A snippet of SEO history
In the past the search engines were very trusting and naive. They took a site at face value, and ranked them based on simplified metrics, such as how many backlinks the site had OR where it mentioned popular phrases over and over again. Initially the search results were good and everyone was playing along nicely. Then cracks started to show. Some website owners started to find the easy win loopholes that existed. They created spammy content filled with key phrases that read poorly. They created simplified directory websites (I’m sure you’ve all seen one in your time, usually it’s followed by clicking the back button) pumping out hundreds, thousands even hundreds of thousands of backlinks. After a few years, this became the norm. In order to rank, you had to compete in this area.
These were pretty dark days for the web and Google was watching it happen. Websites were becoming bloated with duplicate content with poor readability, making it increasingly difficult for Google to crawled all pages. To add to the bloat the web was getting exponentially larger also. There was a demand for low friction, easy to subscribe directories / blogs / link farms. For any one site there was a thousand or more of these low grade sites propping them up with back links. Very quickly the web was littered with these sites, and Google was left to crawl them as part of their comprehensive sweep of the web.
Although these tactics work in small doses today, they form part of the ‘short term gain, long term pain’ solutions that some agencies are still pedaling to a market of consumers that are seeking quick increases in traffic.
But Dan, if these tactics still work, why wouldn’t I adopt them?
The most obvious reason is that Google is getting increasingly good at detecting this style of activity on the web even in watered down applications. You simply run the risk of Google penalising you for doing the wrong thing. Penalties are usually difficult to come back from. As a business owner, I couldn’t imagine signing up for this.

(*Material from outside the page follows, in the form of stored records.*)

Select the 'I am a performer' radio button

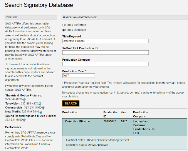(x=63, y=25)
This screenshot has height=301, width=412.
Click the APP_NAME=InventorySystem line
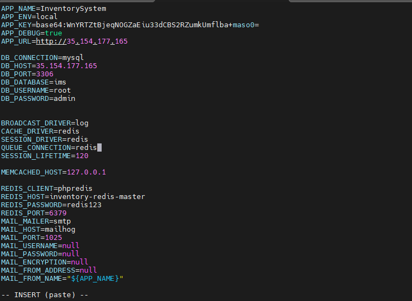[54, 9]
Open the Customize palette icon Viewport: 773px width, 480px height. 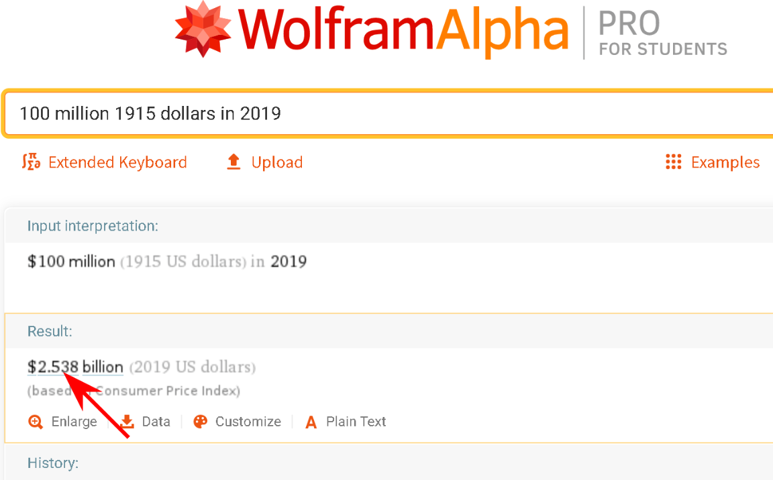point(200,422)
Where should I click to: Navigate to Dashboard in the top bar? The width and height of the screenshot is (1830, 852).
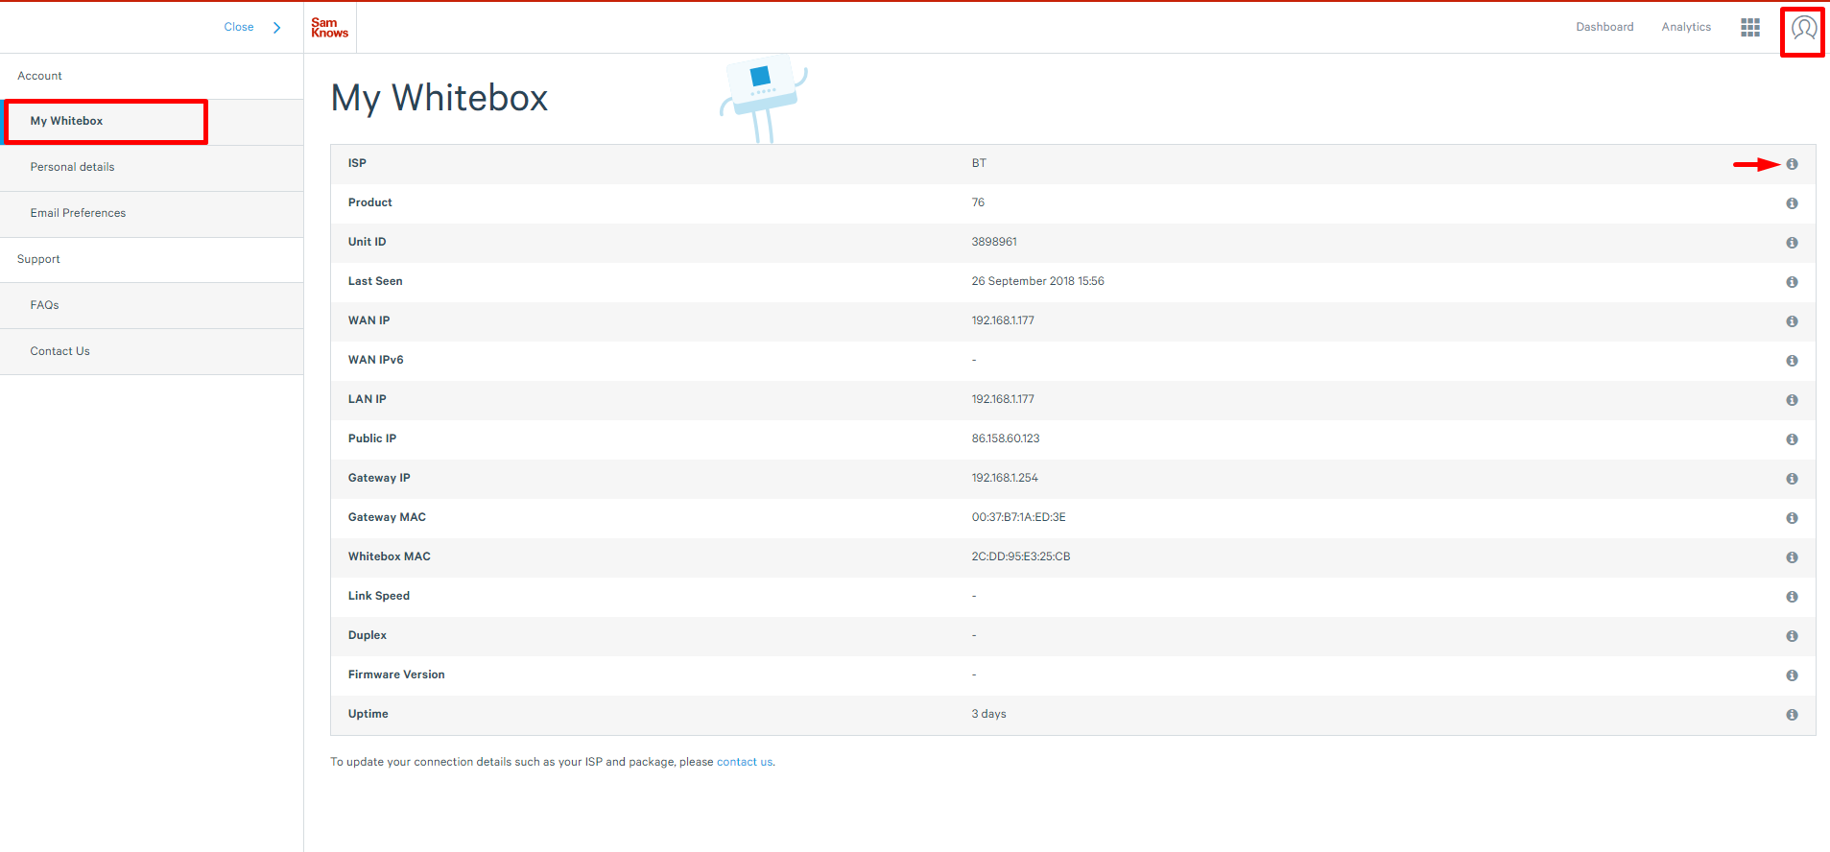click(x=1604, y=27)
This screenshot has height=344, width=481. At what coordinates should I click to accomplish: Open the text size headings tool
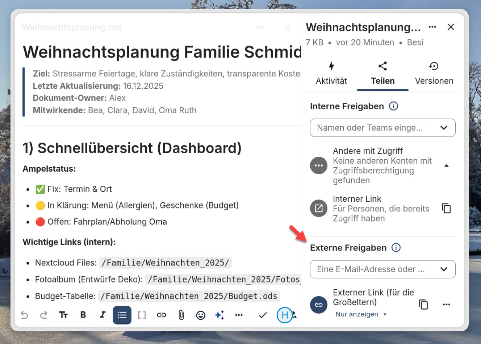pos(63,315)
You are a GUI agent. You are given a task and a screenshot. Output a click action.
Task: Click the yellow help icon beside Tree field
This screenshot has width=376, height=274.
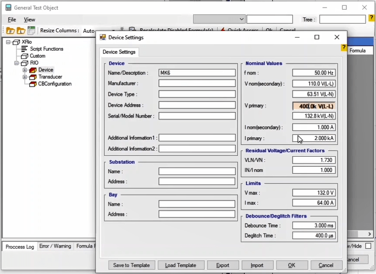(371, 18)
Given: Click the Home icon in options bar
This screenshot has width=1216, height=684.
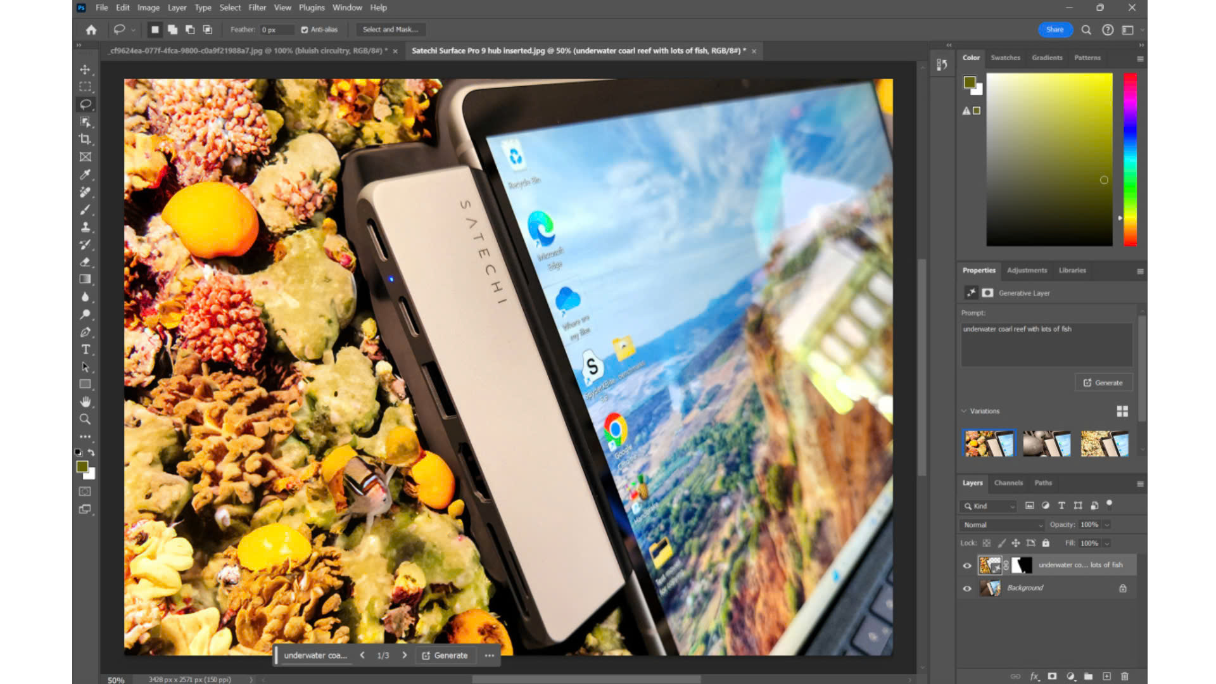Looking at the screenshot, I should point(91,30).
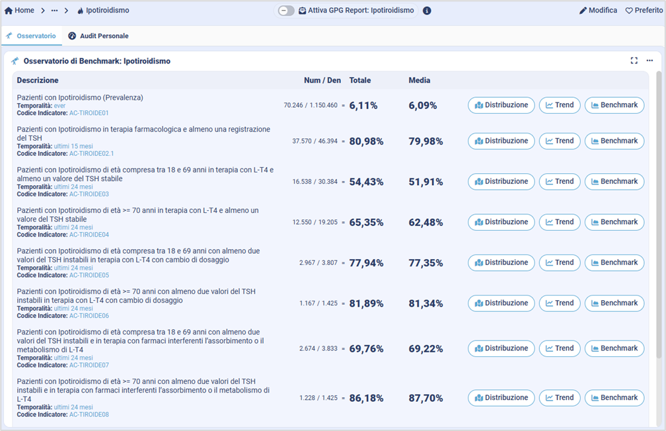The width and height of the screenshot is (666, 431).
Task: Open Distribuzione for AC-TIROIDE07 row
Action: click(x=501, y=348)
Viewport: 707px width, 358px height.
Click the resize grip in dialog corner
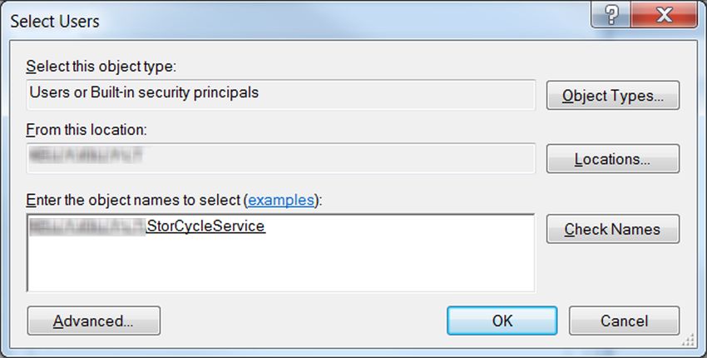click(x=689, y=340)
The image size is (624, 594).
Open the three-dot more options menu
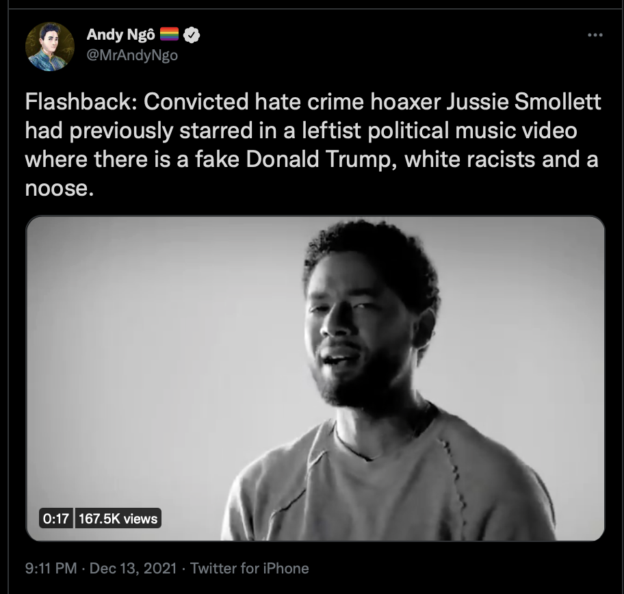click(x=595, y=35)
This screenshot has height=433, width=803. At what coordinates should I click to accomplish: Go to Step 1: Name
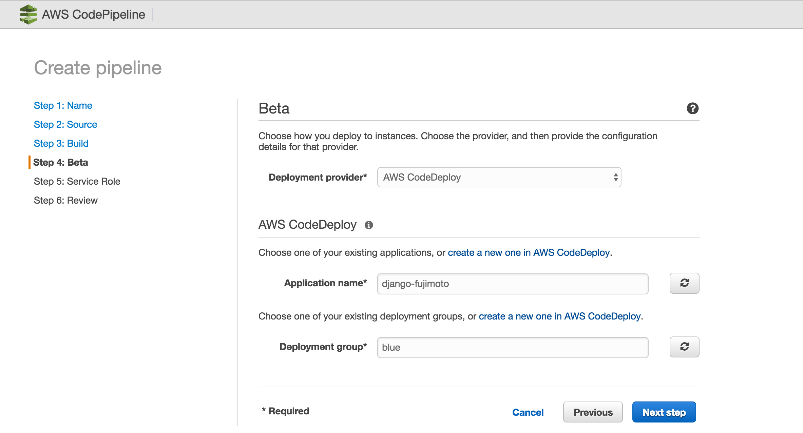pos(63,105)
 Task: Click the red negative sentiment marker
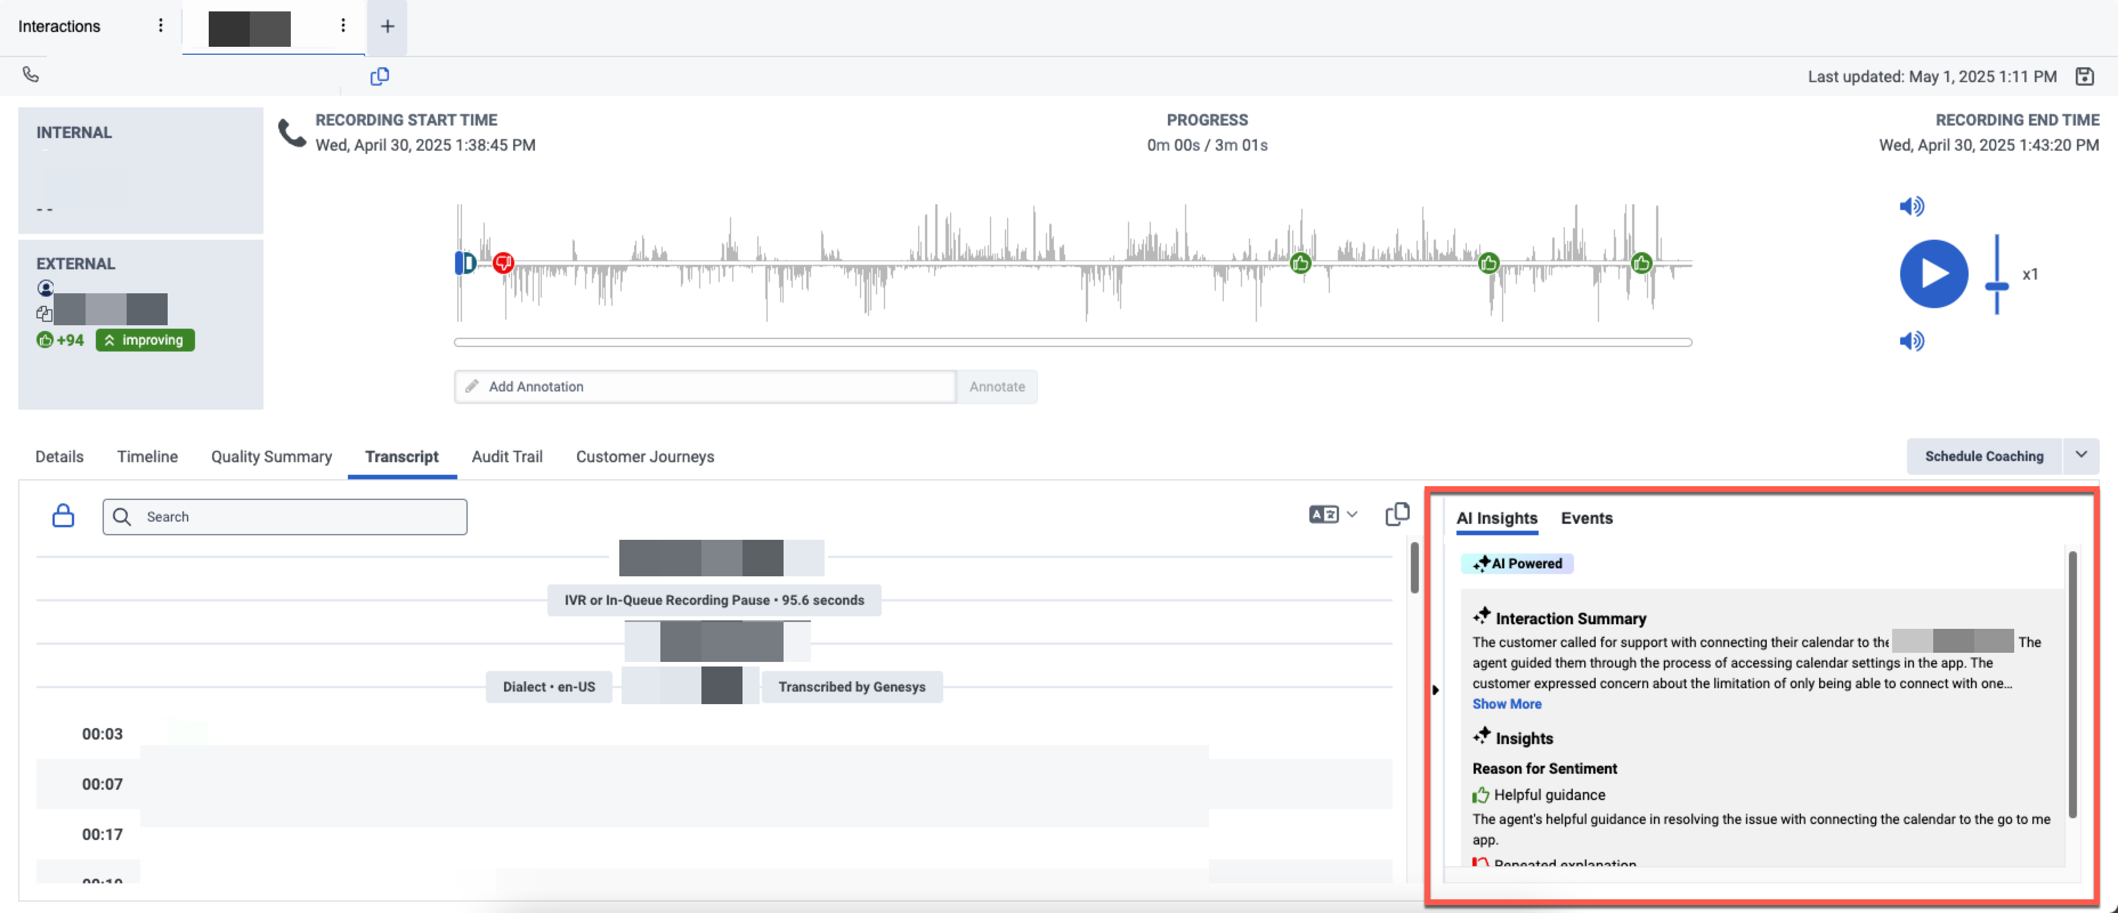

The second less obvious (but just as important) reason is short term tactics reduces user experience. By chasing after the top trafficked keyword only (or top 5/10/20 etc) simply skews the site in one OR more directions. By the time they are ranking for that term, the user experience has been compromised to greatly that conversions suffer.
The unsung hero of any successful web business is the ‘long tail keyword’. Although it would make up anywhere between 30-70% of traffic on the average site, it would equate to a much larger proportion of the conversions of a site.
Why the long tail? Because it’s at the business end of search.
Think about the last search you did for a product OR service. Let’s run with the last time you did research for car OR house. Did you buy on the first search you did? How about the 5th? Although buying a car OR house are an extreme example, the simple fact is that very few web searches we do as consumers end in a sale on the first request.
The principle behind not chasing the most popular terms is that a website will be built for the users, not for search engines. A user centric site will be feature and content rich and will naturally rank for the longer tail key phrases mentioned above. By ranking for these terms, you will also build a strong foundation that will naturally rank for the broader / more trafficked terms also. As the site is user centered it will see more conversions from less traffic. Less traffic, also means less of the people who are not ready to convert, therefore less sales support.
So what are you waiting for? Go dominate the highest converting phrases on the web!